The untrusted AF as VFL server sends VFL preparation requests to each of the candidate VFL client(s), using Nnef_VFLTrainingRequest_Request to check if the VFL client(s) can meet the ML Model training requirement (which includes the Analytics ID, list of sample IDs, and optionally Feature ID, etc.). The external NWDAF IDs obtained in the discovery procedure (see clause 6.2H.2.1.1) is included to indicate the target NWDAFs. The suggested VFL Interoperability Information to negotiate the intermediate resuls that will be used in training.
Step 2.
The NEF maps the external NWDAF and GPSI(s) to the internal NWDAF and SUPI(s).
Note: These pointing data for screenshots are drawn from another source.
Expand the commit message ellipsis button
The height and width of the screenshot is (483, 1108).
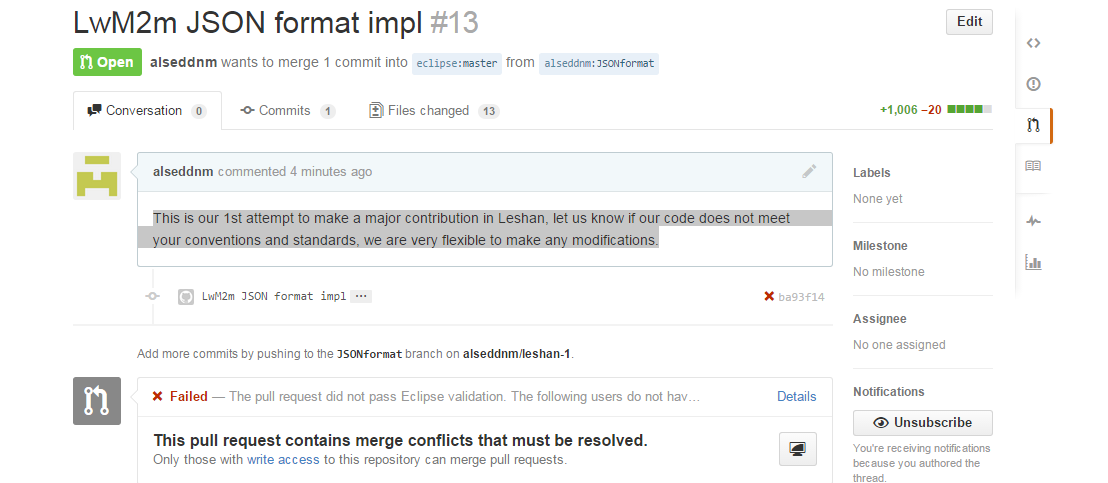click(361, 296)
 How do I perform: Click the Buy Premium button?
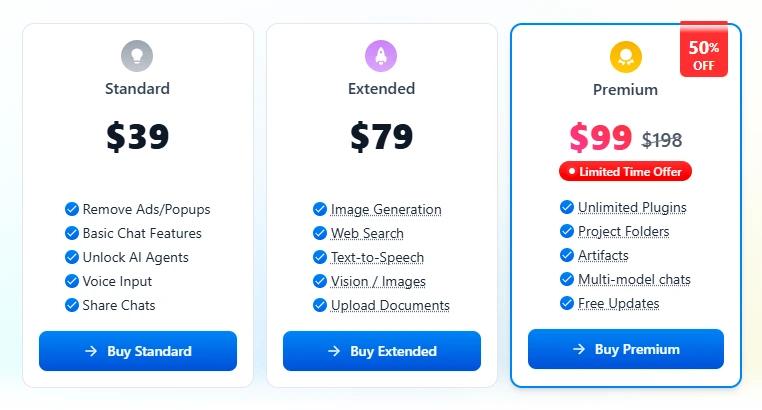pos(626,349)
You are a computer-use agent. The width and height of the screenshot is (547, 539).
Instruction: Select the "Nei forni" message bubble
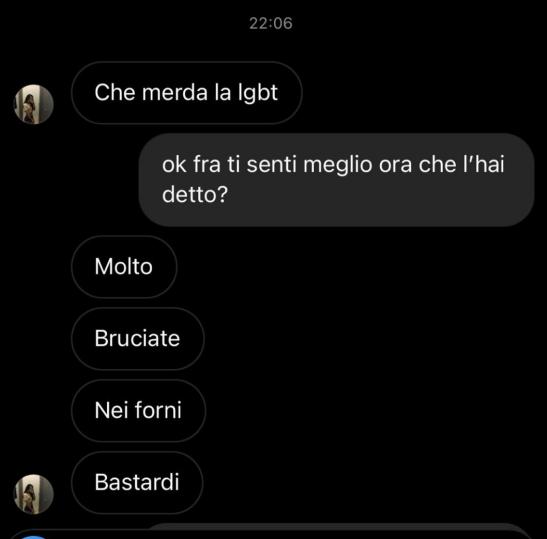click(x=138, y=410)
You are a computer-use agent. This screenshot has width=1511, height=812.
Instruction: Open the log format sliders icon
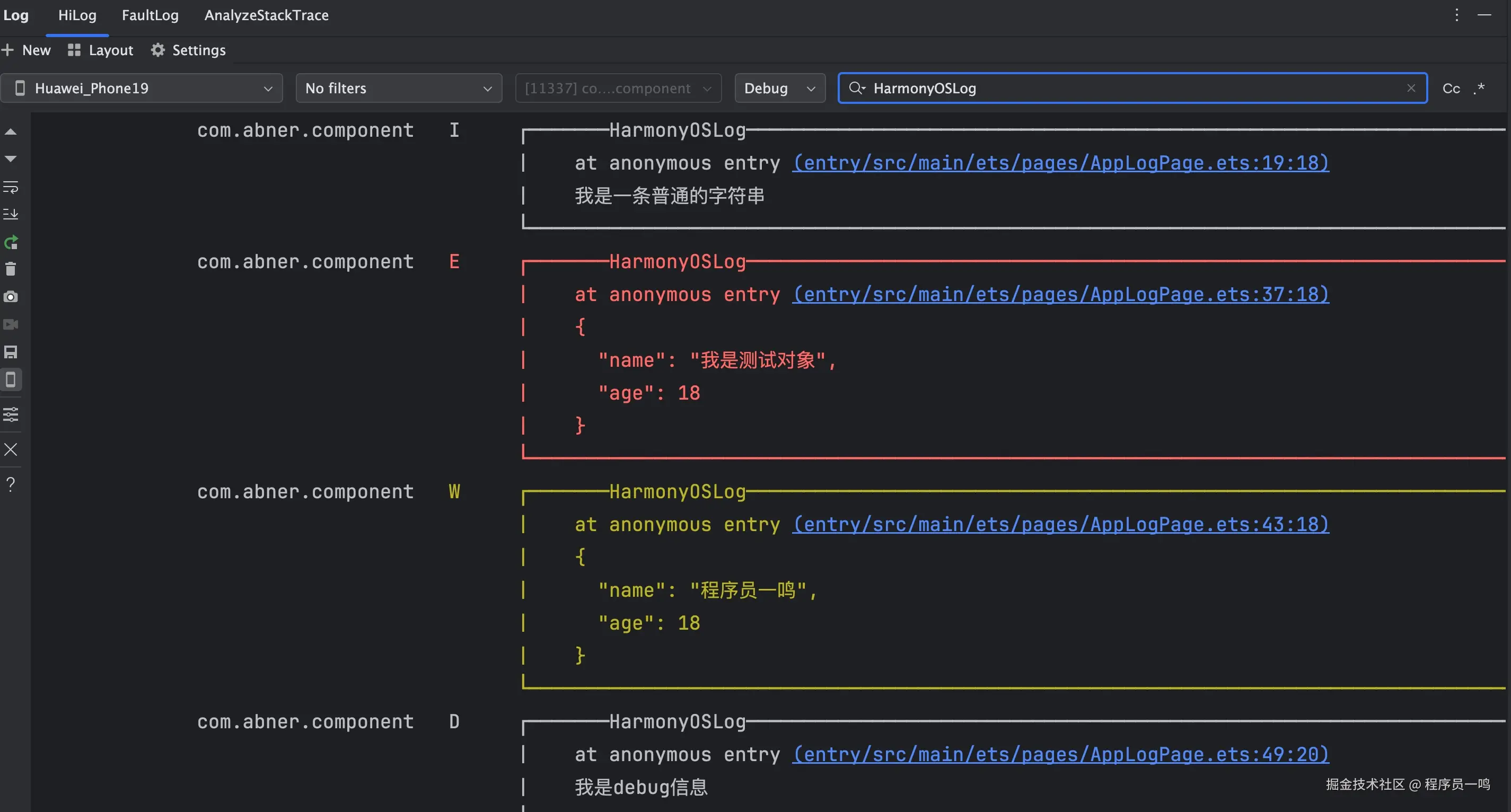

The NEF send VFL preparation request to the candidate internal NWDAF ID using Nnwdaf_VFLTraining_Request service with the same information as provided in step 1 in clause 6.2H.2.2.1.
Step 3.
Same as step 2 in clause 6.2H.2.2-1.
Step 4.
Same as step 3 in clause 6.2H.2.2-1.
Step 5.
The NEF maps the internal NWDAF and SUPI(s) to the external NWDAF and GPSI(s). The NEF sends the Nnef_VFLTraining_Request Response to the VFL Server with the same information as provided in step 4.
Step 6.
Same as step 4 in clause 6.2H.2.2-1.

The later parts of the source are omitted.